---------- Dataset entries
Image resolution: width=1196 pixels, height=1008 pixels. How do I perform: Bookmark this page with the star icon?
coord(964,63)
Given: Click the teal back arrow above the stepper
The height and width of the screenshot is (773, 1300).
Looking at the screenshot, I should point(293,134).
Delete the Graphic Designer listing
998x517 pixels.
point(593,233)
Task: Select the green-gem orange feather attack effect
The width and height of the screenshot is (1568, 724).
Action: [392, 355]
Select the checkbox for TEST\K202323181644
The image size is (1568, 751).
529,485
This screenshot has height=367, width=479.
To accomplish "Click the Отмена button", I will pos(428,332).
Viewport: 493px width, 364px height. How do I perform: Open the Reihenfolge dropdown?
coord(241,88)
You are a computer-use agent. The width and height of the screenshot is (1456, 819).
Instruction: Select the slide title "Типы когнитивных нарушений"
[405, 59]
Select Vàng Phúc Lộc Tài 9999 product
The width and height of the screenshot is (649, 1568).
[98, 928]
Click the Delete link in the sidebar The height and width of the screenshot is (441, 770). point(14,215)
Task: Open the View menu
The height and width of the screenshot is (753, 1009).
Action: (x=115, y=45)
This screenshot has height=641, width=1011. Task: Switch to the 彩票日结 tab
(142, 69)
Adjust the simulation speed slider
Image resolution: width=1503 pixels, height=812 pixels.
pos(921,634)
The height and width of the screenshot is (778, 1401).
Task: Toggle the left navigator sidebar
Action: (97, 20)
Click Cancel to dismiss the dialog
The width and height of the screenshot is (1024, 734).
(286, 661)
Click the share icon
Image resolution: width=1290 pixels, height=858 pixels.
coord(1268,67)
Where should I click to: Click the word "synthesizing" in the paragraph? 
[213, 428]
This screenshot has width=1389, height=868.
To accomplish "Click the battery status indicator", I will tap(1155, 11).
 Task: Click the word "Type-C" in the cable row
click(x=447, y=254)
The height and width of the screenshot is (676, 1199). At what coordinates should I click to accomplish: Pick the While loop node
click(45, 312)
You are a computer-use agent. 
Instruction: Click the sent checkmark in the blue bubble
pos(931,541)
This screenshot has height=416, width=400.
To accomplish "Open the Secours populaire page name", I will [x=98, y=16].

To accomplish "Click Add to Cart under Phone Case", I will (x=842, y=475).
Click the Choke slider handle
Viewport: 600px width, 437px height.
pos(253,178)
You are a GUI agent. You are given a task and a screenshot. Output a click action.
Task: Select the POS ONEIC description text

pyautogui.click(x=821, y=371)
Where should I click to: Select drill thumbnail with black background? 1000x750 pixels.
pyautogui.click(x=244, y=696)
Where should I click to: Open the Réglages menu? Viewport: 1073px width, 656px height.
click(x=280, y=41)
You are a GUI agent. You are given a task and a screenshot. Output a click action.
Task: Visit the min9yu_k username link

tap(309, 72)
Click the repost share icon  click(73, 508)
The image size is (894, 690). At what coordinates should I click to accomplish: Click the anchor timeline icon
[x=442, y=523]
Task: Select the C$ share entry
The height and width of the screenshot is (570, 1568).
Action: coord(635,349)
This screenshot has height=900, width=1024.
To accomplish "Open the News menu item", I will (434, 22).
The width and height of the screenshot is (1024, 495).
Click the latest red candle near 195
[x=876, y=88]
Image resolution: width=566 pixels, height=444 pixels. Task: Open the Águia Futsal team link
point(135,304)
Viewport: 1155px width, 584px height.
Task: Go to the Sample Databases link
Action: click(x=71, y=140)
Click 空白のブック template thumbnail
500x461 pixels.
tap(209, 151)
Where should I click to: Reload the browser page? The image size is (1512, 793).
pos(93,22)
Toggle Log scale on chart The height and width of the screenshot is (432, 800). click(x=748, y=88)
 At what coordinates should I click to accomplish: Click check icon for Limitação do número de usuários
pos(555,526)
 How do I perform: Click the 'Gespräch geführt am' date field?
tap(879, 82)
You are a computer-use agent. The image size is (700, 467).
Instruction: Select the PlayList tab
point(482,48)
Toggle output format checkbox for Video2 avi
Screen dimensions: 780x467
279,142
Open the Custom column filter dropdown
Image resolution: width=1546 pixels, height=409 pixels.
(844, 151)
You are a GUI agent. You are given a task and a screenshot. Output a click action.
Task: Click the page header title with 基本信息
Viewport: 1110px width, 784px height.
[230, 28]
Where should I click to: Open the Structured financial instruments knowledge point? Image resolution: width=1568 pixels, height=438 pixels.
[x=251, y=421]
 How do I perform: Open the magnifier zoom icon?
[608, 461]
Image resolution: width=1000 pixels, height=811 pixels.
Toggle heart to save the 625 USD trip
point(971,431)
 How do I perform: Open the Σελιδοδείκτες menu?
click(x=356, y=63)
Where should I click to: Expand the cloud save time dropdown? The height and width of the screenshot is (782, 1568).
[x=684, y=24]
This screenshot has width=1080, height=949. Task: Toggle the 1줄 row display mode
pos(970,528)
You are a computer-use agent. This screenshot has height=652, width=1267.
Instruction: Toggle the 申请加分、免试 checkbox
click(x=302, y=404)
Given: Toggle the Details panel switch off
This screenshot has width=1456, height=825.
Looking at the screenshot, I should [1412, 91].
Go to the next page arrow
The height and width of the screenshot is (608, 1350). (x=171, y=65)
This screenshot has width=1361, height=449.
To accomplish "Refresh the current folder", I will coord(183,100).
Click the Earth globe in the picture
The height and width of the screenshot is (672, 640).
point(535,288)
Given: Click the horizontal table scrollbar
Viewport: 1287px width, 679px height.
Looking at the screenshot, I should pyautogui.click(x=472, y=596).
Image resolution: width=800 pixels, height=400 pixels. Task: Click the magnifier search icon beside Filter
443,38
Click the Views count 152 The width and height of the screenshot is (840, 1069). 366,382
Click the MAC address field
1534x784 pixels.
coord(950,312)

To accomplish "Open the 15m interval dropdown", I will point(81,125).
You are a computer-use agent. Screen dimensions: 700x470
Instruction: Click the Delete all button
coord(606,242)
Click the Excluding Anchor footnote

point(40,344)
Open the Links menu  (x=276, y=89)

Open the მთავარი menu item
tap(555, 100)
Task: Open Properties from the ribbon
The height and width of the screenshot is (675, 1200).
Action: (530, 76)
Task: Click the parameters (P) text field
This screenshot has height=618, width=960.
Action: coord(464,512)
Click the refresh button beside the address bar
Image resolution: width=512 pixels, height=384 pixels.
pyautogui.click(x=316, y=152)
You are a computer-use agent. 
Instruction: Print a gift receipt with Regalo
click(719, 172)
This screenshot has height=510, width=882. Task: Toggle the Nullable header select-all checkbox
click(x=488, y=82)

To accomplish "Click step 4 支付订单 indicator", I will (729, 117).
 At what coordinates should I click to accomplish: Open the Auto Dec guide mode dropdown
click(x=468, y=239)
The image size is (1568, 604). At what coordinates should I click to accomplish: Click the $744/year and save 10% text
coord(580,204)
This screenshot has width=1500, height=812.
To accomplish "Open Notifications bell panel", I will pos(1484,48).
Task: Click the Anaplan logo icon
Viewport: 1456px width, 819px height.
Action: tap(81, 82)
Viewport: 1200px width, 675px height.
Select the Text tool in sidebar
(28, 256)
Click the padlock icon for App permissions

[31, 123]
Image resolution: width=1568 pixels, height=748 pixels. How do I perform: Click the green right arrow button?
--------------------
■ **Task prompt**: Repeat every record, exactly as written.

■ **Task result**:
Image resolution: width=1196 pixels, height=1008 pixels. How do I perform: Bookmark this page with the star icon?
coord(964,63)
Given: Click the teal back arrow above the stepper
The height and width of the screenshot is (773, 1300).
Looking at the screenshot, I should point(293,134).
Delete the Graphic Designer listing
998x517 pixels.
point(593,233)
Task: Select the green-gem orange feather attack effect
The width and height of the screenshot is (1568, 724).
Action: [392, 355]
Select the checkbox for TEST\K202323181644
The image size is (1568, 751).
529,485
This screenshot has height=367, width=479.
To accomplish "Click the Отмена button", I will pos(428,332).
Viewport: 493px width, 364px height. How do I perform: Open the Reihenfolge dropdown?
coord(241,88)
You are a computer-use agent. The width and height of the screenshot is (1456, 819).
Instruction: Select the slide title "Типы когнитивных нарушений"
[405, 59]
Select Vàng Phúc Lộc Tài 9999 product
The width and height of the screenshot is (649, 1568).
[98, 928]
Click the Delete link in the sidebar The height and width of the screenshot is (441, 770). point(14,215)
Task: Open the View menu
The height and width of the screenshot is (753, 1009).
Action: (x=115, y=45)
This screenshot has height=641, width=1011. Task: Switch to the 彩票日结 tab
(142, 69)
Adjust the simulation speed slider
Image resolution: width=1503 pixels, height=812 pixels.
pos(921,634)
The height and width of the screenshot is (778, 1401).
Task: Toggle the left navigator sidebar
Action: (97, 20)
Click Cancel to dismiss the dialog
The width and height of the screenshot is (1024, 734).
(286, 661)
Click the share icon
Image resolution: width=1290 pixels, height=858 pixels.
coord(1268,67)
Where should I click to: Click the word "synthesizing" in the paragraph? 
[213, 428]
This screenshot has width=1389, height=868.
To accomplish "Click the battery status indicator", I will tap(1155, 11).
 Task: Click the word "Type-C" in the cable row
click(x=447, y=254)
The height and width of the screenshot is (676, 1199). At what coordinates should I click to accomplish: Pick the While loop node
click(45, 312)
You are a computer-use agent. 
Instruction: Click the sent checkmark in the blue bubble
pos(931,541)
This screenshot has height=416, width=400.
To accomplish "Open the Secours populaire page name", I will [x=98, y=16].

To accomplish "Click Add to Cart under Phone Case", I will (x=842, y=475).
Click the Choke slider handle
Viewport: 600px width, 437px height.
pos(253,178)
You are a GUI agent. You are given a task and a screenshot. Output a click action.
Task: Select the POS ONEIC description text

pyautogui.click(x=821, y=371)
Where should I click to: Select drill thumbnail with black background? 1000x750 pixels.
pyautogui.click(x=244, y=696)
Where should I click to: Open the Réglages menu? Viewport: 1073px width, 656px height.
click(x=280, y=41)
You are a GUI agent. You are given a task and a screenshot. Output a click action.
Task: Visit the min9yu_k username link

tap(309, 72)
Click the repost share icon  click(73, 508)
The image size is (894, 690). At what coordinates should I click to accomplish: Click the anchor timeline icon
[x=442, y=523]
Task: Select the C$ share entry
The height and width of the screenshot is (570, 1568).
Action: coord(635,349)
This screenshot has height=900, width=1024.
To accomplish "Open the News menu item", I will (434, 22).
The width and height of the screenshot is (1024, 495).
Click the latest red candle near 195
[x=876, y=88]
Image resolution: width=566 pixels, height=444 pixels. Task: Open the Águia Futsal team link
point(135,304)
Viewport: 1155px width, 584px height.
Task: Go to the Sample Databases link
Action: click(x=71, y=140)
Click 空白のブック template thumbnail
500x461 pixels.
tap(209, 151)
Where should I click to: Reload the browser page? The image size is (1512, 793).
pos(93,22)
Toggle Log scale on chart The height and width of the screenshot is (432, 800). click(x=748, y=88)
 At what coordinates should I click to accomplish: Click check icon for Limitação do número de usuários
pos(555,526)
 How do I perform: Click the 'Gespräch geführt am' date field?
tap(879, 82)
You are a computer-use agent. The image size is (700, 467).
Instruction: Select the PlayList tab
point(482,48)
Toggle output format checkbox for Video2 avi
Screen dimensions: 780x467
279,142
Open the Custom column filter dropdown
Image resolution: width=1546 pixels, height=409 pixels.
(844, 151)
You are a GUI agent. You are given a task and a screenshot. Output a click action.
Task: Click the page header title with 基本信息
Viewport: 1110px width, 784px height.
[230, 28]
Where should I click to: Open the Structured financial instruments knowledge point? Image resolution: width=1568 pixels, height=438 pixels.
[x=251, y=421]
 How do I perform: Open the magnifier zoom icon?
[608, 461]
Image resolution: width=1000 pixels, height=811 pixels.
Toggle heart to save the 625 USD trip
point(971,431)
 How do I perform: Open the Σελιδοδείκτες menu?
click(x=356, y=63)
Where should I click to: Expand the cloud save time dropdown? The height and width of the screenshot is (782, 1568).
[x=684, y=24]
This screenshot has width=1080, height=949. Task: Toggle the 1줄 row display mode
pos(970,528)
You are a computer-use agent. This screenshot has height=652, width=1267.
Instruction: Toggle the 申请加分、免试 checkbox
click(x=302, y=404)
Given: Toggle the Details panel switch off
This screenshot has width=1456, height=825.
Looking at the screenshot, I should [1412, 91].
Go to the next page arrow
The height and width of the screenshot is (608, 1350). (x=171, y=65)
This screenshot has width=1361, height=449.
To accomplish "Refresh the current folder", I will coord(183,100).
Click the Earth globe in the picture
The height and width of the screenshot is (672, 640).
point(535,288)
Given: Click the horizontal table scrollbar
Viewport: 1287px width, 679px height.
Looking at the screenshot, I should pyautogui.click(x=472, y=596).
Image resolution: width=800 pixels, height=400 pixels. Task: Click the magnifier search icon beside Filter
443,38
Click the Views count 152 The width and height of the screenshot is (840, 1069). 366,382
Click the MAC address field
1534x784 pixels.
coord(950,312)

To accomplish "Open the 15m interval dropdown", I will point(81,125).
You are a computer-use agent. Screen dimensions: 700x470
Instruction: Click the Delete all button
coord(606,242)
Click the Excluding Anchor footnote

point(40,344)
Open the Links menu  (x=276, y=89)

Open the მთავარი menu item
tap(555, 100)
Task: Open Properties from the ribbon
The height and width of the screenshot is (675, 1200).
Action: (530, 76)
Task: Click the parameters (P) text field
This screenshot has height=618, width=960.
Action: coord(464,512)
Click the refresh button beside the address bar
Image resolution: width=512 pixels, height=384 pixels.
pyautogui.click(x=316, y=152)
You are a computer-use agent. 
Instruction: Print a gift receipt with Regalo
click(719, 172)
This screenshot has height=510, width=882. Task: Toggle the Nullable header select-all checkbox
click(x=488, y=82)

To accomplish "Click step 4 支付订单 indicator", I will (729, 117).
 At what coordinates should I click to accomplish: Open the Auto Dec guide mode dropdown
click(x=468, y=239)
The image size is (1568, 604). At what coordinates should I click to accomplish: Click the $744/year and save 10% text
coord(580,204)
This screenshot has width=1500, height=812.
To accomplish "Open Notifications bell panel", I will pos(1484,48).
Task: Click the Anaplan logo icon
Viewport: 1456px width, 819px height.
Action: tap(81, 82)
Viewport: 1200px width, 675px height.
Select the Text tool in sidebar
(28, 256)
Click the padlock icon for App permissions

[31, 123]
Image resolution: width=1568 pixels, height=748 pixels. How do I perform: Click the green right arrow button?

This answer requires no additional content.